The inspection of the parts of Fig. 7 reveals that the behavior of the angle \(\psi\) of precession, the self-rotation angle \(\gamma\), and the axial angular velocity \(r\) with the time \(t\). It is noted that the variation of the value of the component \(\ell_{3}\) has a positive action on the behavior of the variables \(\gamma\) and \(\psi\) as shown in parts (a) and (b). Alternatively, there is no variation of the axial angular velocity with the variation of \(\ell_{3}\) due to that this component does not depend on \(\ell_{3}\). Based on the equations of (22), we can conclude that the behavior of the variables \(\gamma ,{\kern 1pt} {\kern 1pt} {\kern 1pt} {\kern 1pt} \psi ,\) and \(r\) increases gradually, which is in line with the indicated drawing.

The objective of the portions of Fig. 8 is to discuss the time histories of the variables \(p\) and \(q\) for the fourth case according to the values of the GM projections.
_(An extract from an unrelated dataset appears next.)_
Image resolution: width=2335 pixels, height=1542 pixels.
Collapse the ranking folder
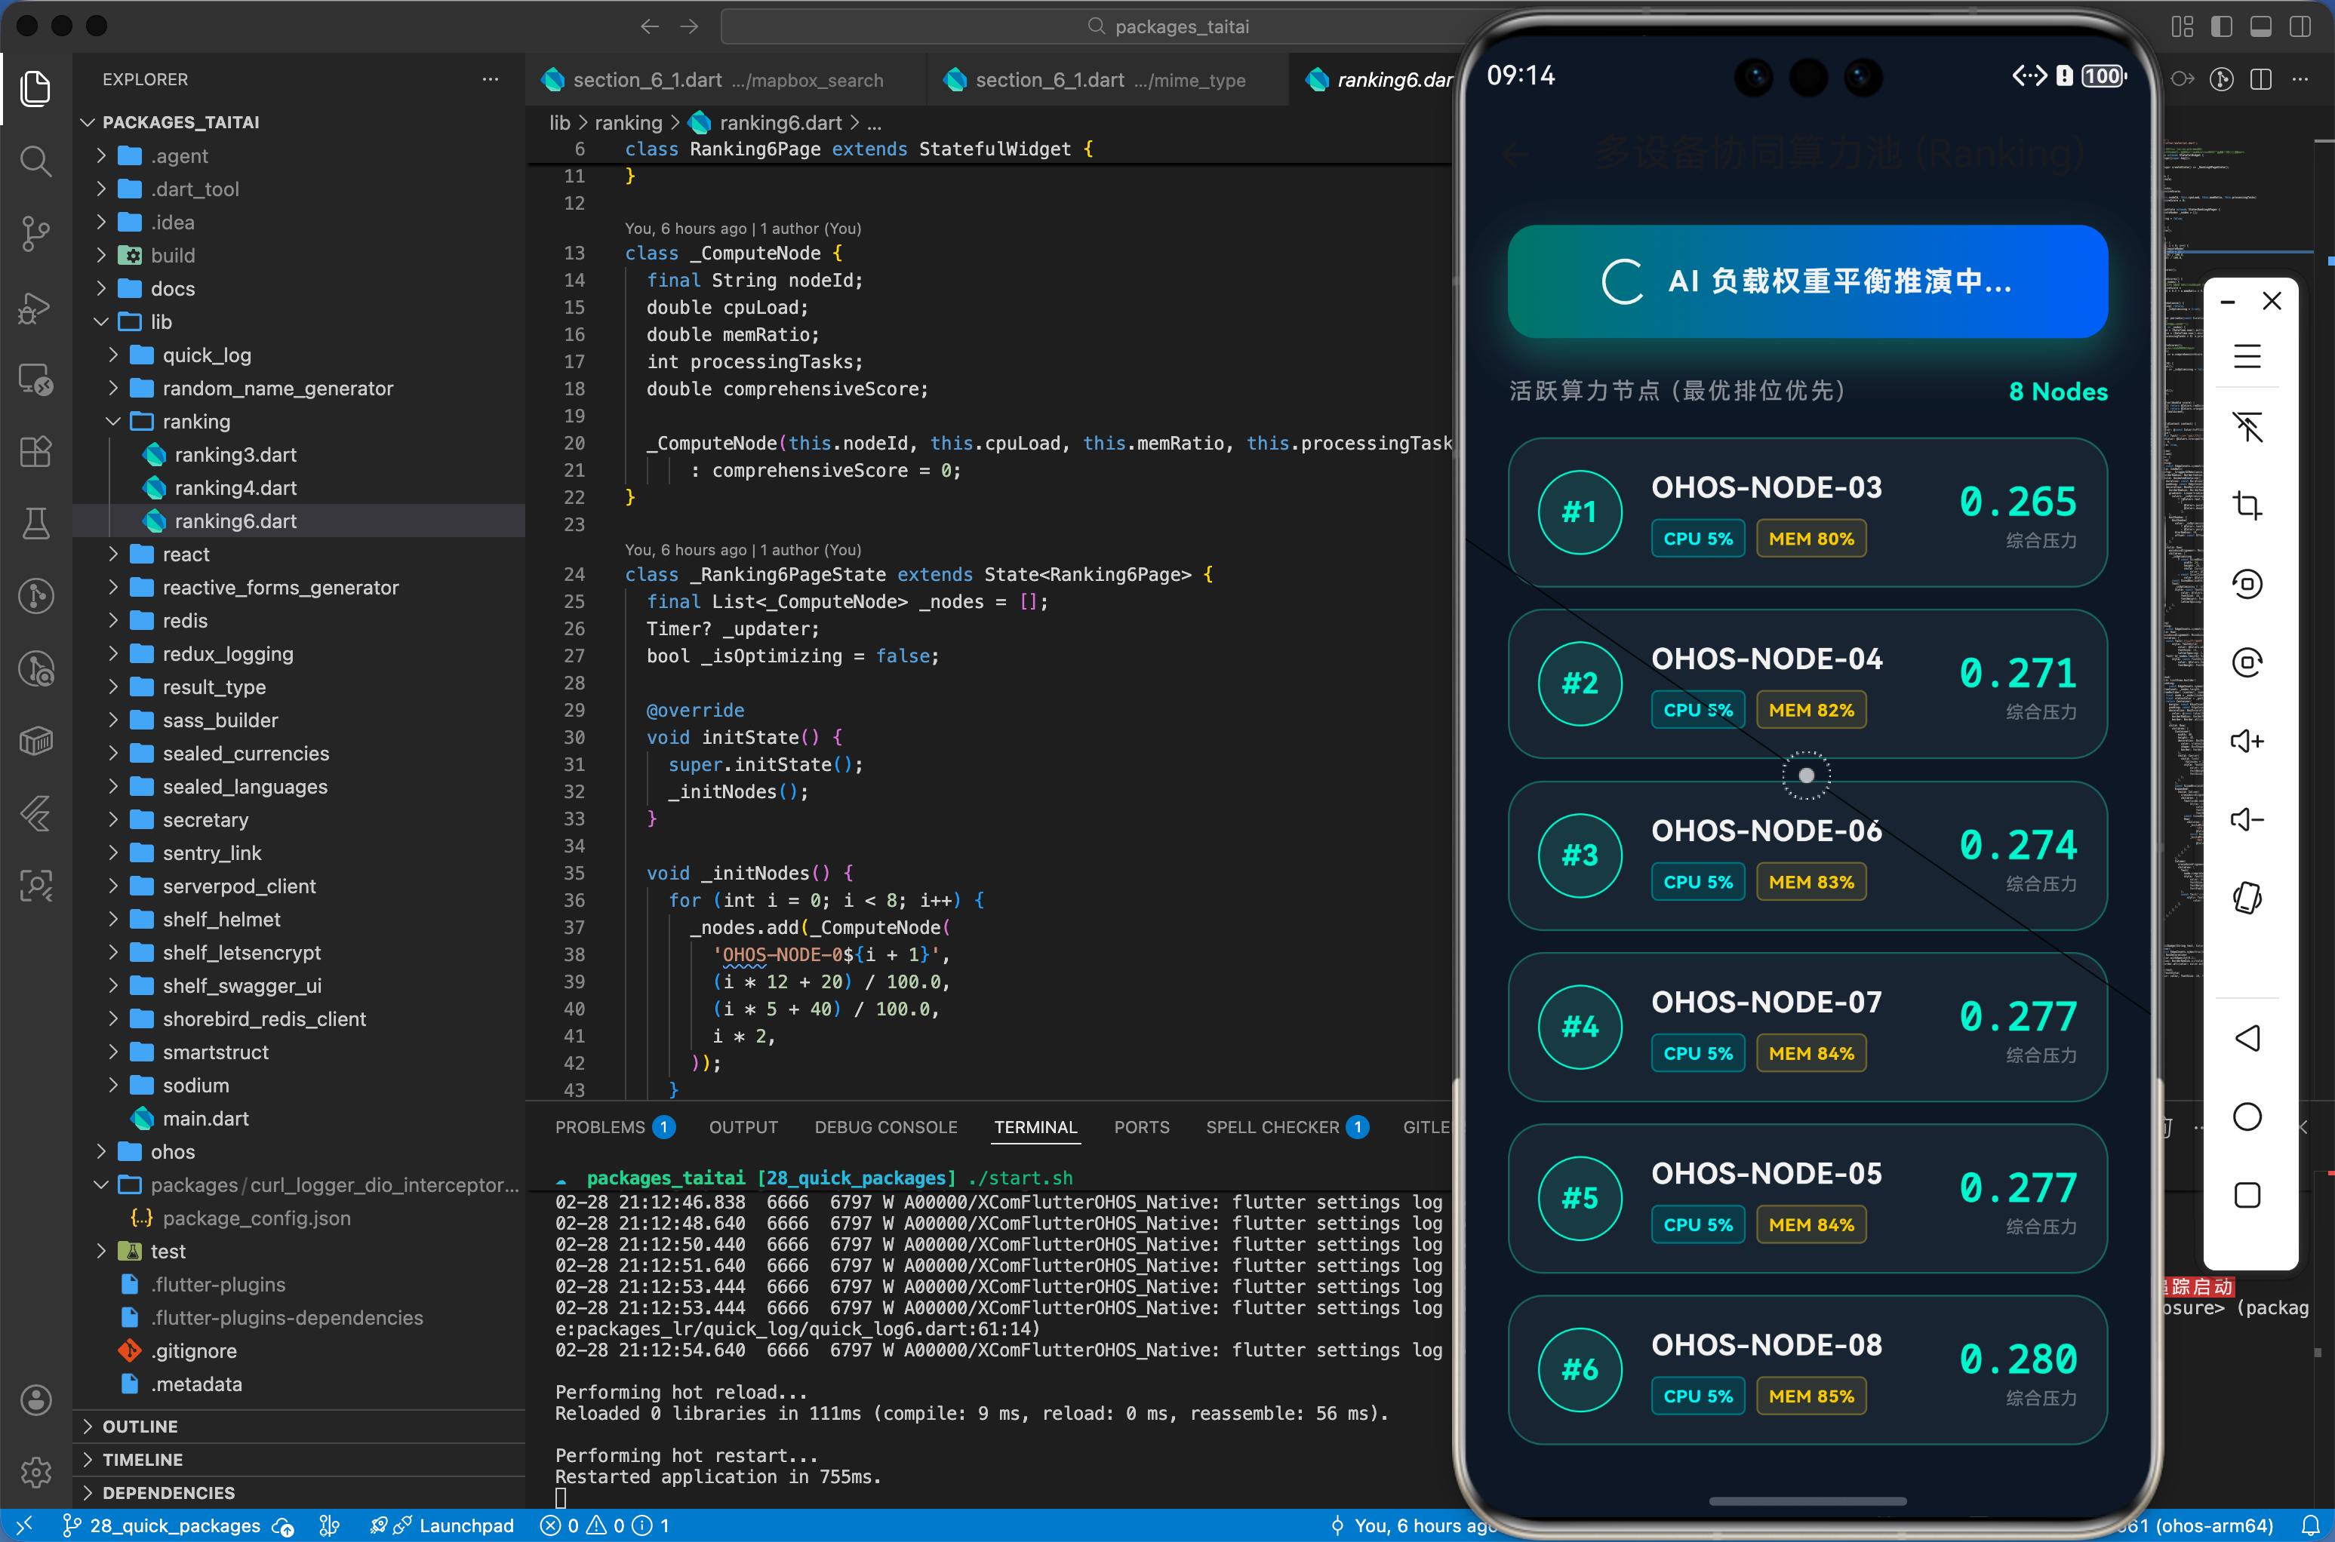click(196, 421)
It is observed that the represented waves in the parts of this figure behave in periodic forms to assert the stability of the achieved outcomes. The waves’ amplitudes decrease with the increasing of \(\ell_{3}\) when \(\ell_{1}\) and \(\ell_{2}\) take stationary values, as shown in parts (a) and (b) of this figure, while the amplitudes of the same results increase with the increasing of \(\ell_{1}\) and \(\ell_{2}\) when \(\ell_{3}\) unchanged as plotted in parts (c) and (d).

Looking closely at the parts of Fig. 9, we can see that the behavior of the variables \(\gamma ,\psi ,\) and \(r\) increases gradually as time goes on, in which the effect of \(\ell_{3}\) does not appear with the axial angular velocity \(r\) as indicated in Fig. 9g, while it appears clearly with the self-rotation angle \(\gamma\) and \(\psi\) as seen in Fig. 9a–f.

Based on the above simulation and the studied cases, we conclude that the motion of the body can be defined as having a stable behavior and being chaotic-free.

Conclusion

The rotational motion of a symmetric RB in 3D, attached with a string, about the principal axis of dynamic symmetry has been examined. This motion is considered to be under the influence of the moments of perturbation and gyrostat, along the inertia main axes. The small parameter is inserted based on the assumptions of high angular velocity around the axis of the body’s dynamic symmetry, and the projections of the perturbing moment are estimated to be less than or equal to the moment of restoring. The AM is used to yield the averaging system of the controlling EOM and to obtain the approximate analytic solutions for some important applications. The solutions of these applications have been discussed and represented graphically to explore the good effects of the considered moments on the body’s dynamical behavior. Moreover, the achieved results generalize the previously related works, such as in [29, 30], and [34]. The significance of this work is due to its different engineering applications, especially in devices and vehicles that are based on vibrating systems.